• **Task requirements**:
[A] For each statement, say whether it agrees with the text on input sanitization below, answering yes or no and quoting the deciding words of the text: (i) DOMPurify works in both the browser and Node.js; (ii) express-validator is listed for HTML sanitization; (iii) string concatenation is safe for SQL in some cases.
[B] Transcribe the part of the text on input sanitization below starting at "Python’s bleach is" and ending at "the correct context.".
[C] In the text on input sanitization below, which Java library is listed for context-specific encoding?
──────── Document section ────────
Python’s bleach is ideal for rich-text fields because it allows an explicit allow-list of tags. DOMPurify (JS) and JSoup (Java) serve the same purpose. For SQL, parameterized queries are the only safe approach; string concatenation is always vulnerable. For output encoding, context matters: HTML encoding, JavaScript encoding, CSS encoding, and URL encoding each have different rules and must be applied in the correct context.
Variants
| Technology | Library | Purpose | Notes |
|---|---|---|---|
| Python | bleach | HTML sanitization | Allow-list based, maintained by Mozilla |
| Python | psycopg2 / sqlalchemy | SQL parameterization | Use bound parameters, never format strings |
| JavaScript | DOMPurify | HTML sanitization | Fast, browser + Node.js, configurable |
| JavaScript | express-validator | Input validation | Middleware for Express routes |
| Java | JSoup | HTML sanitization | Safelist profiles for common use cases |
| Java | OWASP Java Encoder | Context-specific encoding | HTML, JS, CSS, URL, attribute encoding |
Best Practices
- Validate first, then sanitize: Reject invalid input early; sanitization is a safety net, not a gatekeeper
- Use allow-lists, not block-lists: Define what is permitted (tags, protocols, characters) rather than trying to block every attack vector
- Parameterized queries for all SQL: Prepared statements eliminate SQL injection regardless of input content
- Context-aware encoding: Use HTML encoding in HTML, JS encoding in
<script>blocks, CSS encoding in style attributes - Rate-limit and size-limit: Cap request body size and rate to prevent ReDoS and memory exhaustion attacks
Common Mistakes
- Black-listing HTML tags: Attackers invent new tags and attributes; allow-lists are the only robust approach
- Sanitizing after validation: Validation should happen on raw input; sanitizing first can bypass validation rules
- Using regex for HTML parsing: Regex cannot parse HTML correctly; always use a proper HTML parser for sanitization
- Encoding once and reusing everywhere: HTML-encoded output is unsafe inside JavaScript strings; encode per context
- Trusting client-side validation: Client-side checks improve UX but are trivial to bypass; always re-validate server-side
Frequently Asked Questions
Should I sanitize input on the client or server?
──────── Recorded information ────────
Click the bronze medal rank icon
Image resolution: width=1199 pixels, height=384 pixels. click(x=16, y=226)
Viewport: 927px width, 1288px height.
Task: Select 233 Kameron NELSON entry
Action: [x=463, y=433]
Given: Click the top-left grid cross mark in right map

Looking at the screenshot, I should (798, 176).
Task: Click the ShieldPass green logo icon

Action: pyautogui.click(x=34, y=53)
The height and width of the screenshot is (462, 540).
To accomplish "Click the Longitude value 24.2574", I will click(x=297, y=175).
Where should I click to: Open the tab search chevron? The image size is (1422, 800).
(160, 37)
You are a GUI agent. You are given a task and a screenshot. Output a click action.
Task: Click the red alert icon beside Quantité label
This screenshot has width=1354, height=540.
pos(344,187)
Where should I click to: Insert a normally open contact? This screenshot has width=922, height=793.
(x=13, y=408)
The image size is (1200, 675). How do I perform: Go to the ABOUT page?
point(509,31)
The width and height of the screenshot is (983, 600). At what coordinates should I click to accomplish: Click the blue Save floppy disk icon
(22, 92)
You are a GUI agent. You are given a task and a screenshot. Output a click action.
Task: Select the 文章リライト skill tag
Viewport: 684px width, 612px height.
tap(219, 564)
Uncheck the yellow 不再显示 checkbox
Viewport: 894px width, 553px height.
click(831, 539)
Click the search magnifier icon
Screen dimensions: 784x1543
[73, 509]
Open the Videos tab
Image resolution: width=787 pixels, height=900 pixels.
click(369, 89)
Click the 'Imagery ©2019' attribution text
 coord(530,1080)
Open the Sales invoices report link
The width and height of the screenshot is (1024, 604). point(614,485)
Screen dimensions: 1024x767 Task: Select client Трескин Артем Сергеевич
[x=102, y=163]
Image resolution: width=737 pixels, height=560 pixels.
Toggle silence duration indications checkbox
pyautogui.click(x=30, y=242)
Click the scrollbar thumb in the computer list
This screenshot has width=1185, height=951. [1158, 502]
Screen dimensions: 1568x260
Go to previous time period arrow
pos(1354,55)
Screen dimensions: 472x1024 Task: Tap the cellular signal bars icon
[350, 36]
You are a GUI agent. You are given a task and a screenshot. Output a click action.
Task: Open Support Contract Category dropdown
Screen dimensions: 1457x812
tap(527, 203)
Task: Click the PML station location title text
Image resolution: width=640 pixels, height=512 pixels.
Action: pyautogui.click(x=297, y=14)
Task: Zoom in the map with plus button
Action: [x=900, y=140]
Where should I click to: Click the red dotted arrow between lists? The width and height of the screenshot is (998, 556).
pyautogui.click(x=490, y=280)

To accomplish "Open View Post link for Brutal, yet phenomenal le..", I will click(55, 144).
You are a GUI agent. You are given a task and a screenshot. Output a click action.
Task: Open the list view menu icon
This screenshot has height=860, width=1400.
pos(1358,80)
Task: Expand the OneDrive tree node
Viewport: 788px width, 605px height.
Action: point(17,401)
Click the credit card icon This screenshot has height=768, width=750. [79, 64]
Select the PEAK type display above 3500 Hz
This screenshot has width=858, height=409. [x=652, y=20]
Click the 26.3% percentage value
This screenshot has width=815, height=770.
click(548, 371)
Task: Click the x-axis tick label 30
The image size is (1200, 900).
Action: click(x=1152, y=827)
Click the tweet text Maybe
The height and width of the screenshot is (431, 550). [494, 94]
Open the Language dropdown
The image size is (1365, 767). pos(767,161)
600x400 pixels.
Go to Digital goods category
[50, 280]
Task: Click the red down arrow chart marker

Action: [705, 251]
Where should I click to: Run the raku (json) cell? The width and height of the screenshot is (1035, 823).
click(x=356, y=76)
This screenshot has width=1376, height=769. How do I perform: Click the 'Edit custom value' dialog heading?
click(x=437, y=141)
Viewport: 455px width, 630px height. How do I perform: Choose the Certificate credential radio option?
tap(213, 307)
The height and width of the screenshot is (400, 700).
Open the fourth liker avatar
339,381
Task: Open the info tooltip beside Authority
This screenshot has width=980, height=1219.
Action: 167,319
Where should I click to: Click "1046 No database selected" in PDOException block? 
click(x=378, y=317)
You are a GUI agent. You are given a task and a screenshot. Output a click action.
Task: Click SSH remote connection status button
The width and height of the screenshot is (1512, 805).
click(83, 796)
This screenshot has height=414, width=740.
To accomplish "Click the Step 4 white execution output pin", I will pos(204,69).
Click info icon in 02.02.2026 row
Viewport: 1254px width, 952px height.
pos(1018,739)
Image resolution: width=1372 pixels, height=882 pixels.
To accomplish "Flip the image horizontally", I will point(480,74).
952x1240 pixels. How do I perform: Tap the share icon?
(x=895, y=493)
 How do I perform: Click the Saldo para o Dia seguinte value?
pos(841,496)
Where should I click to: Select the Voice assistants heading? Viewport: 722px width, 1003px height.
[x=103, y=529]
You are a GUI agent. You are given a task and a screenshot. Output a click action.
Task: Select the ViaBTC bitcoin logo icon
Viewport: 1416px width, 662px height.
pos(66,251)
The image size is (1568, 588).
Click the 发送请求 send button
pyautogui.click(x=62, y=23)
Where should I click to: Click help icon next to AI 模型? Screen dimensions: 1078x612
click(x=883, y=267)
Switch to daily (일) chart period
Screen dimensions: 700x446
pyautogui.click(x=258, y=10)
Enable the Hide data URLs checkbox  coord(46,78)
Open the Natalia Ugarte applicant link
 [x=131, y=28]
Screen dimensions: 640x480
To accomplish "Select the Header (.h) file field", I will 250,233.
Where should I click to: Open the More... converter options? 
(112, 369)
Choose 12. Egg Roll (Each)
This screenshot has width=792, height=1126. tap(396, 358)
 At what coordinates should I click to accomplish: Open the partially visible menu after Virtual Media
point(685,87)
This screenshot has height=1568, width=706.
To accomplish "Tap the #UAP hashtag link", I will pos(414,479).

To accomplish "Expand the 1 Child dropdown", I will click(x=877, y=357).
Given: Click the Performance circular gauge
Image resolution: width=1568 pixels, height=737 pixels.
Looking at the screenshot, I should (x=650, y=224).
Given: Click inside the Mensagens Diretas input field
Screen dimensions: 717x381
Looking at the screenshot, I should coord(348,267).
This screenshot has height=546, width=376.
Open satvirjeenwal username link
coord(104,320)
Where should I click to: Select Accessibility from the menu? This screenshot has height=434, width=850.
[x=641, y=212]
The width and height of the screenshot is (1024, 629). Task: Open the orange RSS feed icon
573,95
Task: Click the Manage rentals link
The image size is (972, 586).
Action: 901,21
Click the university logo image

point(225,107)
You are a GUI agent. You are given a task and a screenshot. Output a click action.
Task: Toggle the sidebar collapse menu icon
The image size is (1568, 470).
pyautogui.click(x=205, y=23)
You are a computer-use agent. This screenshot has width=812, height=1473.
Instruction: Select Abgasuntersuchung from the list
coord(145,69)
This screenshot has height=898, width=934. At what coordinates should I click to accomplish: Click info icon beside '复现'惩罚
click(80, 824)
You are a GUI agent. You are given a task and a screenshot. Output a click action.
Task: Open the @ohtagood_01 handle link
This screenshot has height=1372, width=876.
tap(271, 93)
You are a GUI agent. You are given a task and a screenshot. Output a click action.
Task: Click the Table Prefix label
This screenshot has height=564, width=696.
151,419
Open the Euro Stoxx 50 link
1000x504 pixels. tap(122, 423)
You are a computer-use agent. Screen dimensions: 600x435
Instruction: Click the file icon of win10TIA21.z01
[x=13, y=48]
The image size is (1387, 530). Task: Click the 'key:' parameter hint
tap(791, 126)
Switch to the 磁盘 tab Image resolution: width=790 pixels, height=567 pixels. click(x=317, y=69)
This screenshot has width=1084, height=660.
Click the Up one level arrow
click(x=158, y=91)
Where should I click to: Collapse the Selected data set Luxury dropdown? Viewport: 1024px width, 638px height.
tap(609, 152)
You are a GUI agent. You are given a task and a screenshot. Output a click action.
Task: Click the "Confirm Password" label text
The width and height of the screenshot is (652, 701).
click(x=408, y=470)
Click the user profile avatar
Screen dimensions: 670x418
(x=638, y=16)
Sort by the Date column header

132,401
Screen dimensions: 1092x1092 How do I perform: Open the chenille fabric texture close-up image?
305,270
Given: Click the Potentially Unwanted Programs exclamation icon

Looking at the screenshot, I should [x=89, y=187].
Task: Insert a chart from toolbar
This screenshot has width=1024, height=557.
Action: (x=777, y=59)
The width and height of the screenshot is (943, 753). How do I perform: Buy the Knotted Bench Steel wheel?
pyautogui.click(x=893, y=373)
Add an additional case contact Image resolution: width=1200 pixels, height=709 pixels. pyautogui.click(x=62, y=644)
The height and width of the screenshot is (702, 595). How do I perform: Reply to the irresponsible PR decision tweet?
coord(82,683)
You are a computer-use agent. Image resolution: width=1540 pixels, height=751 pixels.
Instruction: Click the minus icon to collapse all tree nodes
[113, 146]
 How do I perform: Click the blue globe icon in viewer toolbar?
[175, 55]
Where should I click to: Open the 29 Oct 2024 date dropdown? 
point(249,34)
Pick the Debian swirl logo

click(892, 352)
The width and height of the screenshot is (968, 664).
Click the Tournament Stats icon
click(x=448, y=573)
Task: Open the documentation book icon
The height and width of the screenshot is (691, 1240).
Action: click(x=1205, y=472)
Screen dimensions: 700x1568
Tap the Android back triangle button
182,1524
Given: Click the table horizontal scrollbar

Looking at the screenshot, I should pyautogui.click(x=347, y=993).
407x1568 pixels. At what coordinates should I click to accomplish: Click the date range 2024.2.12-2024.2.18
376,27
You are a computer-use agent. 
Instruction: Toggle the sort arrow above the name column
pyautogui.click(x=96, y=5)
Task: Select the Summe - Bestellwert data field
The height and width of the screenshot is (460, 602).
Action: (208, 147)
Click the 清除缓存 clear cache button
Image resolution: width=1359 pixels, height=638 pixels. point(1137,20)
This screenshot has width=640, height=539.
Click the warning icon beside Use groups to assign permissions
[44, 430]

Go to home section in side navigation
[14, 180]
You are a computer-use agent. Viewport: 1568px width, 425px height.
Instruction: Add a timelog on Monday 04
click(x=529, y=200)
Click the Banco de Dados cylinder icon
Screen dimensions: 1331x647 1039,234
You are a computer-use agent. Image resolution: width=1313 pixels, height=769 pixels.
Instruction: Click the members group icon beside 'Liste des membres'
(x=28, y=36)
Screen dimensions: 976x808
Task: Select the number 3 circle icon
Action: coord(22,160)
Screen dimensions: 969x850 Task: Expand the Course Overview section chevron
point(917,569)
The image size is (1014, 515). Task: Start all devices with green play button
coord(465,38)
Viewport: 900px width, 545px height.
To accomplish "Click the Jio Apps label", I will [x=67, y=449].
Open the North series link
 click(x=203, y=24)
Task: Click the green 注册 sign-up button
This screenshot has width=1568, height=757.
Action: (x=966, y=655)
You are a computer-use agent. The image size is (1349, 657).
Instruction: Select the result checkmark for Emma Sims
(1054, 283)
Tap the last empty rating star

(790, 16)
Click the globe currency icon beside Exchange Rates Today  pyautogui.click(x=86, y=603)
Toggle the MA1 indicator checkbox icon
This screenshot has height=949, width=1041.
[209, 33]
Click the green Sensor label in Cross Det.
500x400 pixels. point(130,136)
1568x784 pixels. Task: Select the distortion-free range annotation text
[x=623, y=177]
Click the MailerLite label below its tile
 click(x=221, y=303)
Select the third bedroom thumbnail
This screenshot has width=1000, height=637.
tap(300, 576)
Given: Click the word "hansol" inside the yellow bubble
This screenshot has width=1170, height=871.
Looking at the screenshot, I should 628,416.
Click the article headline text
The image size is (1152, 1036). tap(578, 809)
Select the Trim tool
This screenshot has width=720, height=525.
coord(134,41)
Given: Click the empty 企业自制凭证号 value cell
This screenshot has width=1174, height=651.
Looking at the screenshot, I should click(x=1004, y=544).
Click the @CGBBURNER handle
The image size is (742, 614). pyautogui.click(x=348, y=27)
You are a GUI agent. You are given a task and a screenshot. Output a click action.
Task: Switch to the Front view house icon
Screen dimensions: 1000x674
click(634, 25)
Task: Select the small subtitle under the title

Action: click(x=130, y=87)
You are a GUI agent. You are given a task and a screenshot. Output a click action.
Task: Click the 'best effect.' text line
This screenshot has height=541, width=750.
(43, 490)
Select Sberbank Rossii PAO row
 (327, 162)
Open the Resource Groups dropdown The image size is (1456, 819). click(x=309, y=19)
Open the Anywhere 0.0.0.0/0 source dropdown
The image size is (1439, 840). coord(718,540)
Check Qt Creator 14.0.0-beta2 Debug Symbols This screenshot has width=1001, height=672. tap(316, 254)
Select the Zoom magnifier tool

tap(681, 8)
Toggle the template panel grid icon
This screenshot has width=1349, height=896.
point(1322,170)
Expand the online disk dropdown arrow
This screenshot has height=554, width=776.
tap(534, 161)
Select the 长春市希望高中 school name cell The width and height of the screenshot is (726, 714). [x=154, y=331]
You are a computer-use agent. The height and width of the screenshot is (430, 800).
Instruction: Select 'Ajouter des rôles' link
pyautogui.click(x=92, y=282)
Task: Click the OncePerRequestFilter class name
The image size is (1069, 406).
────────
• **Solutions for each task**:
[A]
(i) Yes: "Fast, browser + Node.js, configurable"
(ii) No: "Input validation"
(iii) No: "string concatenation is always vulnerable"

[B]
Python’s bleach is ideal for rich-text fields because it allows an explicit allow-list of tags. DOMPurify (JS) and JSoup (Java) serve the same purpose. For SQL, parameterized queries are the only safe approach; string concatenation is always vulnerable. For output encoding, context matters: HTML encoding, JavaScript encoding, CSS encoding, and URL encoding each have different rules and must be applied in the correct context.

[C] OWASP Java Encoder